* Description of the task
Lines before the one containing "At what coordinates" are not wanted; restate the rest below word for word, through the last line, but drop any pictures.

[Records excerpted from a collection]
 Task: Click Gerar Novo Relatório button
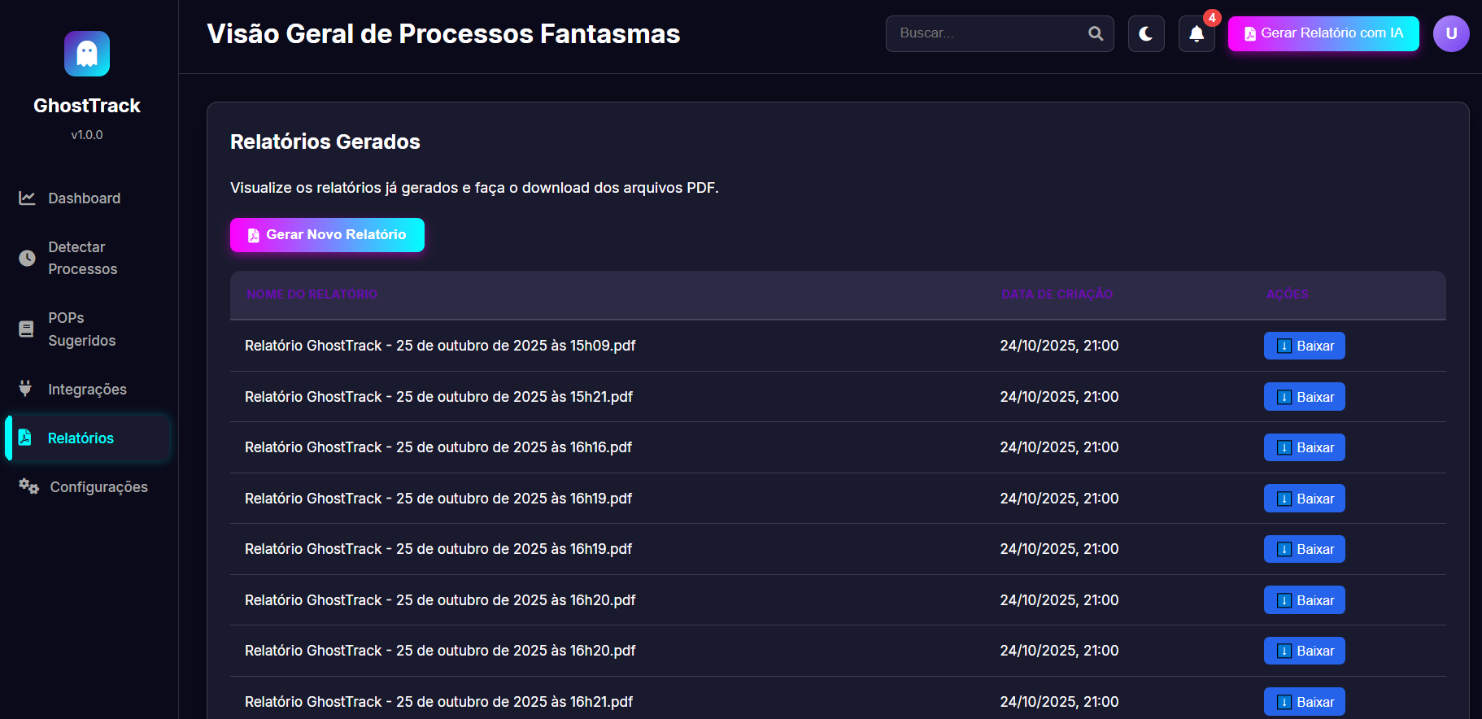pyautogui.click(x=327, y=235)

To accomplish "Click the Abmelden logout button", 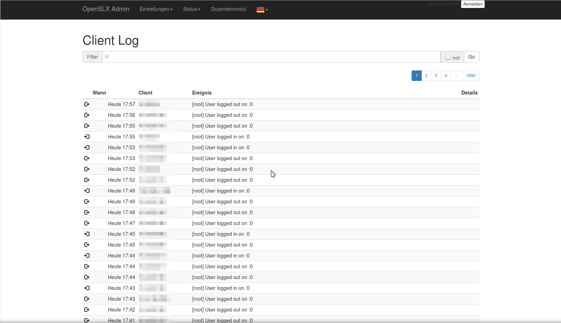I will pos(473,4).
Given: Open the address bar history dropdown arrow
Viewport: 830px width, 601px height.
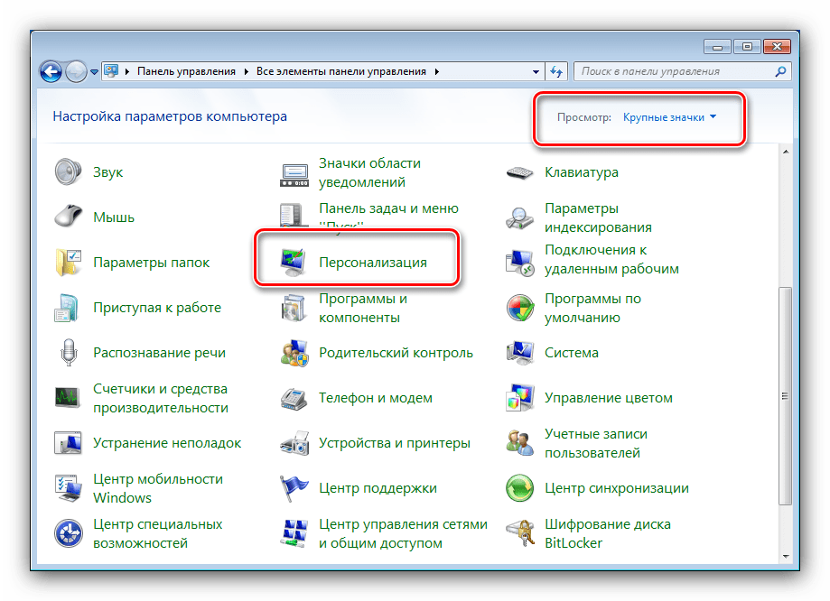Looking at the screenshot, I should coord(538,71).
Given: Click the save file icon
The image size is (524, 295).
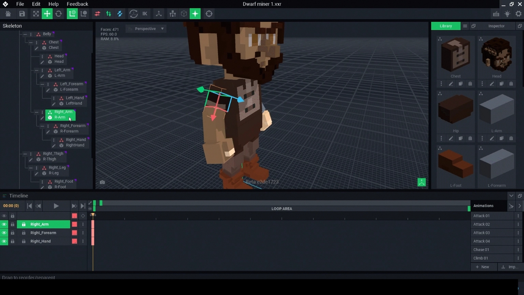Looking at the screenshot, I should tap(22, 14).
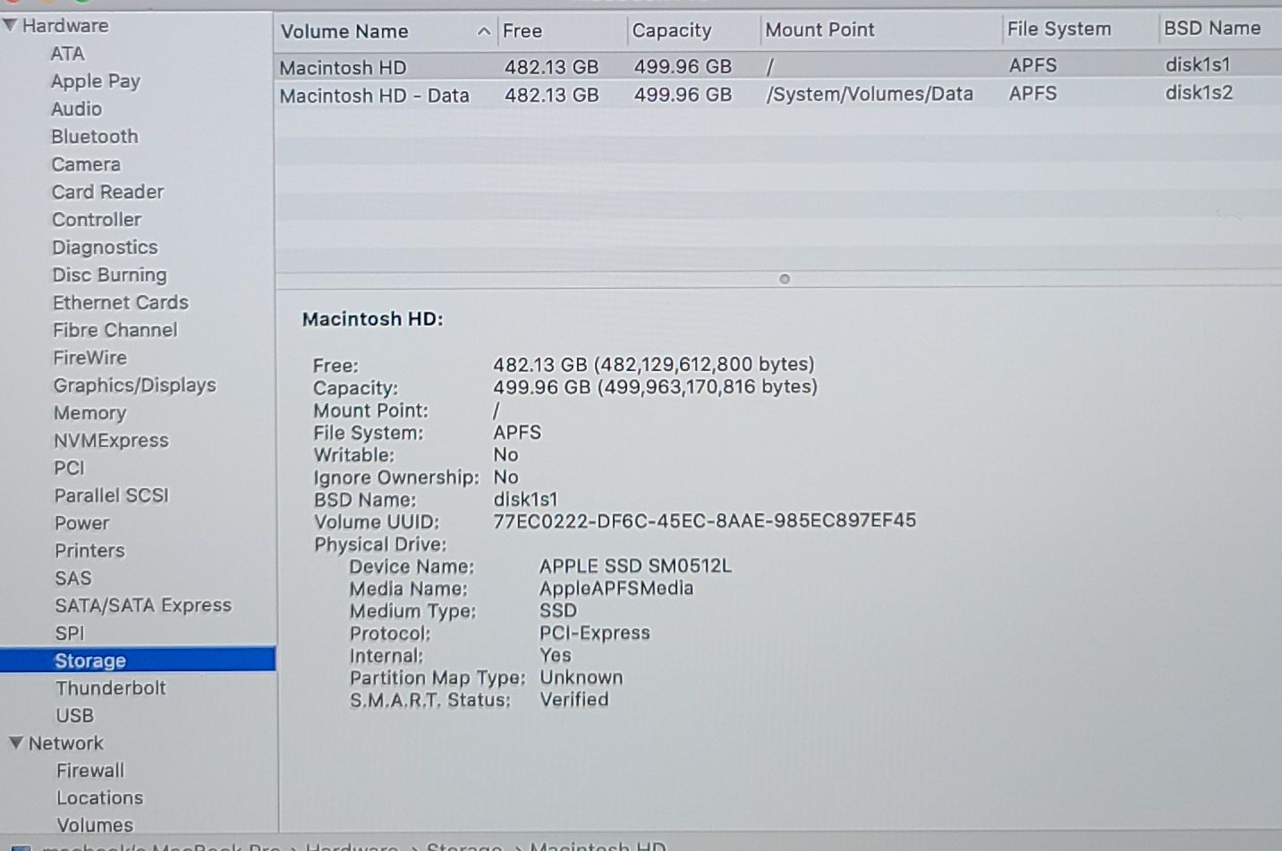Sort by Volume Name column arrow
The width and height of the screenshot is (1282, 851).
coord(483,32)
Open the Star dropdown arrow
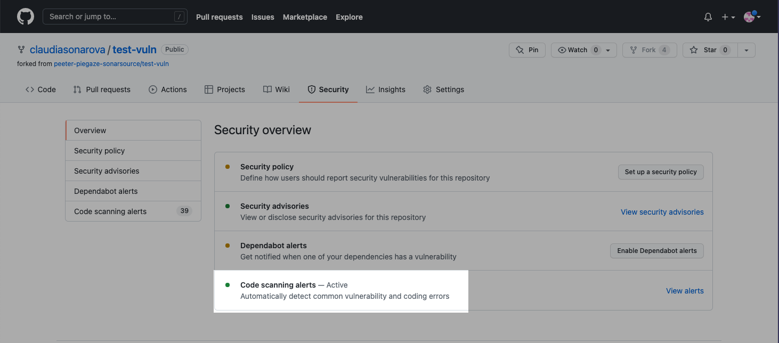The image size is (779, 343). point(746,50)
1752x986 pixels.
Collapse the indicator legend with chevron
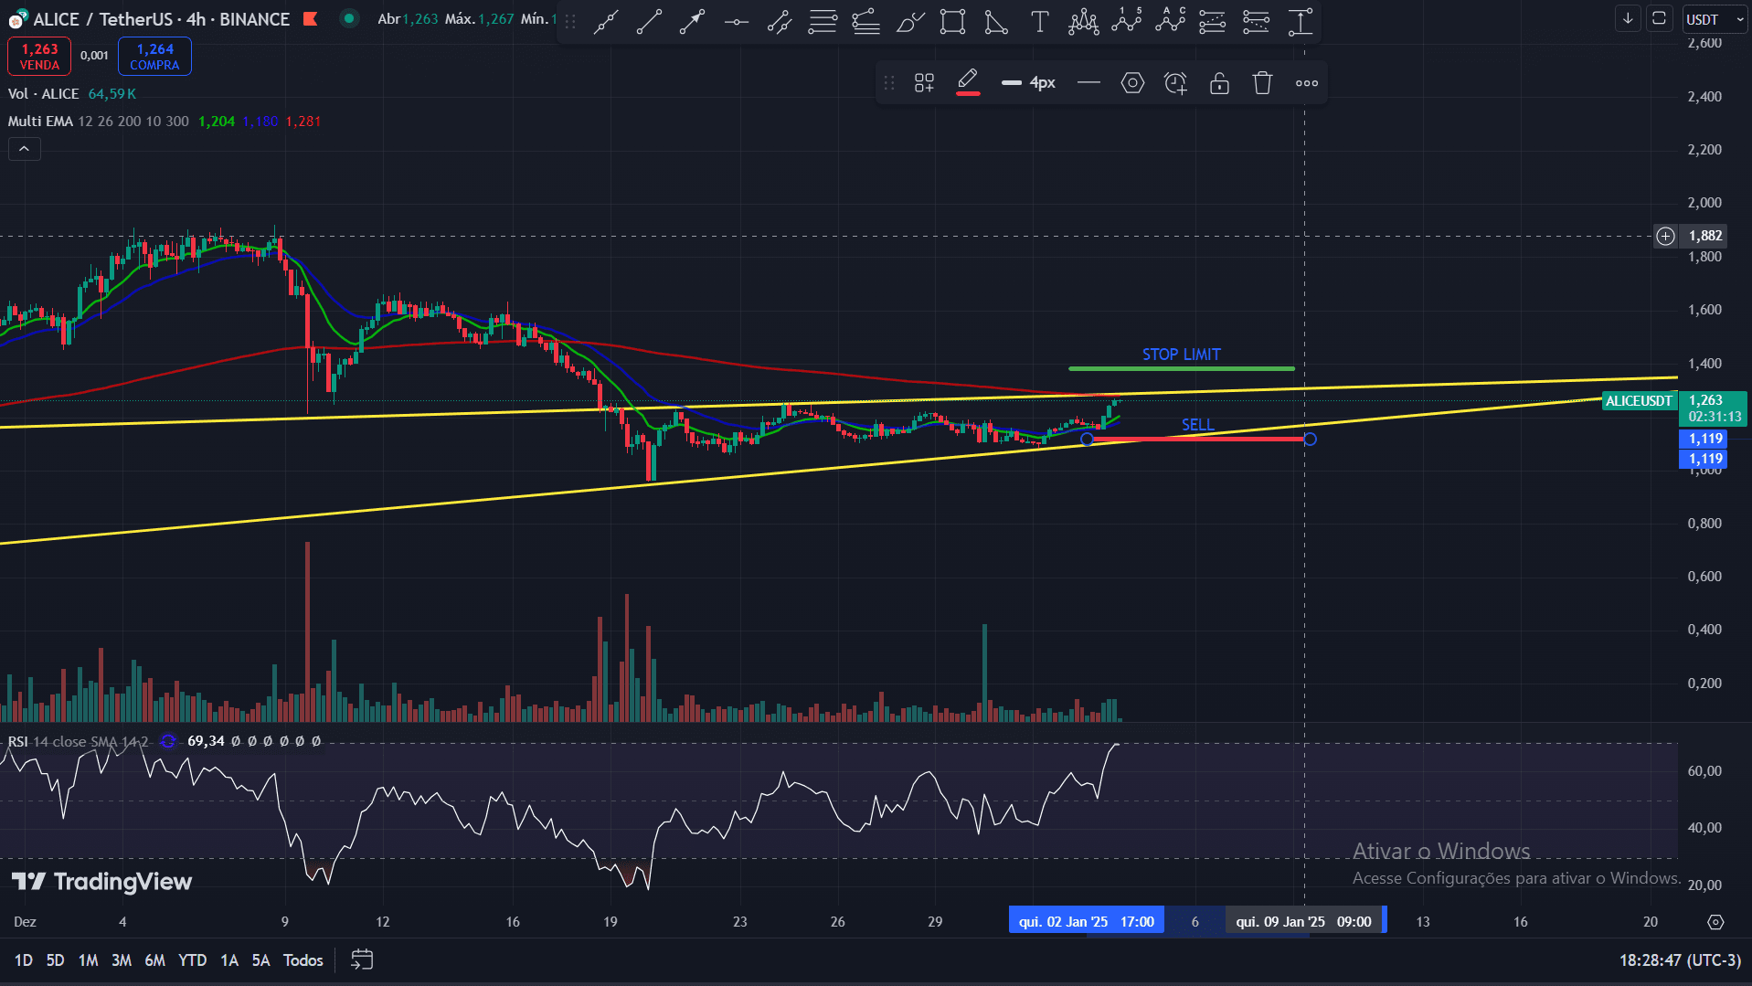coord(25,149)
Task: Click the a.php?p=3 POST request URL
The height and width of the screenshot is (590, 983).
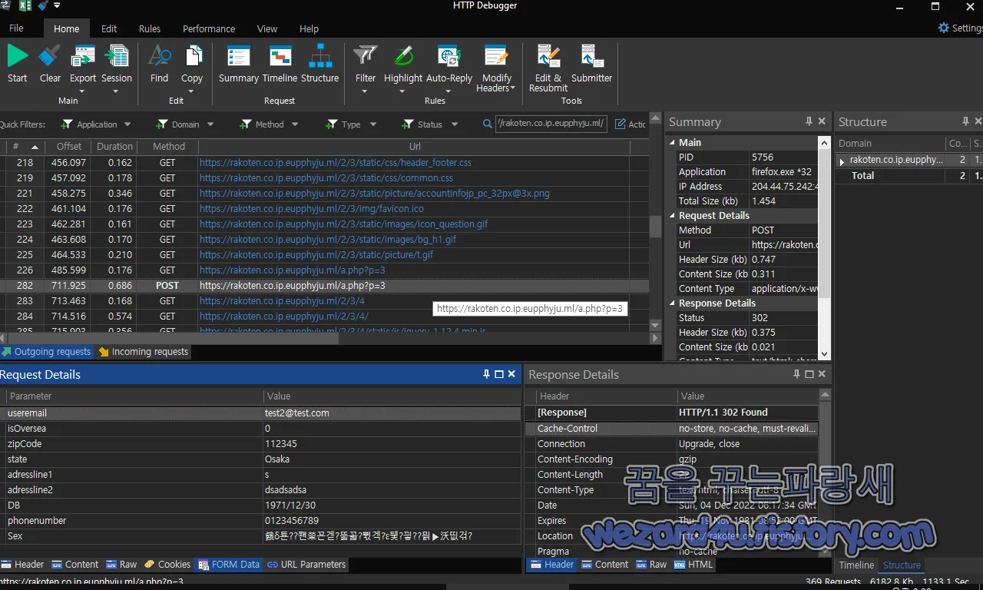Action: click(292, 285)
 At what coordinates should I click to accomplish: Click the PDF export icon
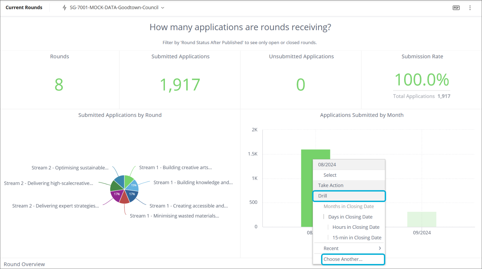[x=456, y=8]
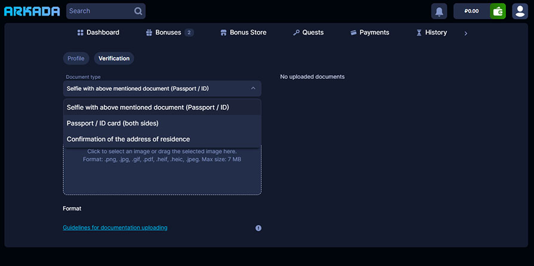
Task: Choose Passport / ID card (both sides)
Action: coord(112,123)
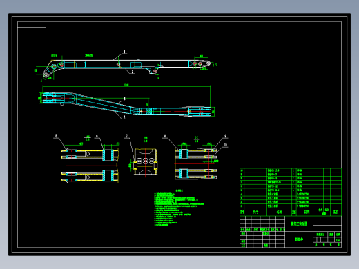359x269 pixels.
Task: Select part balloon 7 beside middle cross-section
Action: (126, 136)
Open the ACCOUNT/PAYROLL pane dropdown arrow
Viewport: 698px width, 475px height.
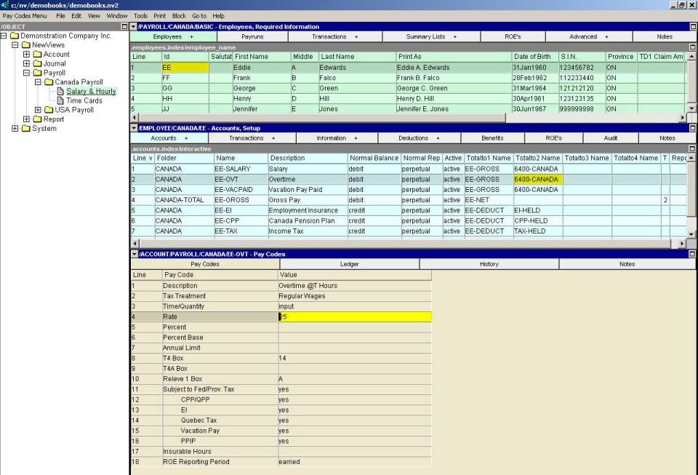point(133,254)
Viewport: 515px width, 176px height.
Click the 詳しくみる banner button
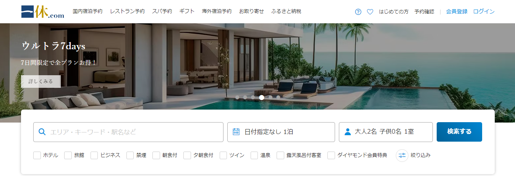(x=41, y=81)
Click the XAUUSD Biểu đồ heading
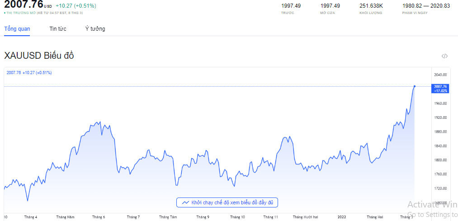The width and height of the screenshot is (458, 221). click(x=39, y=56)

* Answer to the exercise
 At what coordinates should I click to accomplish: Click the PDF export icon
[x=456, y=8]
Task: Choose Passport / ID card (both sides)
Action: coord(112,123)
359x269 pixels.
Task: Select part balloon 7 beside middle cross-section
Action: (126, 136)
Open the ACCOUNT/PAYROLL pane dropdown arrow
Viewport: 698px width, 475px height.
point(133,254)
Viewport: 515px width, 176px height.
Click the 詳しくみる banner button
(x=41, y=81)
Click the XAUUSD Biểu đồ heading
The width and height of the screenshot is (458, 221). click(x=39, y=56)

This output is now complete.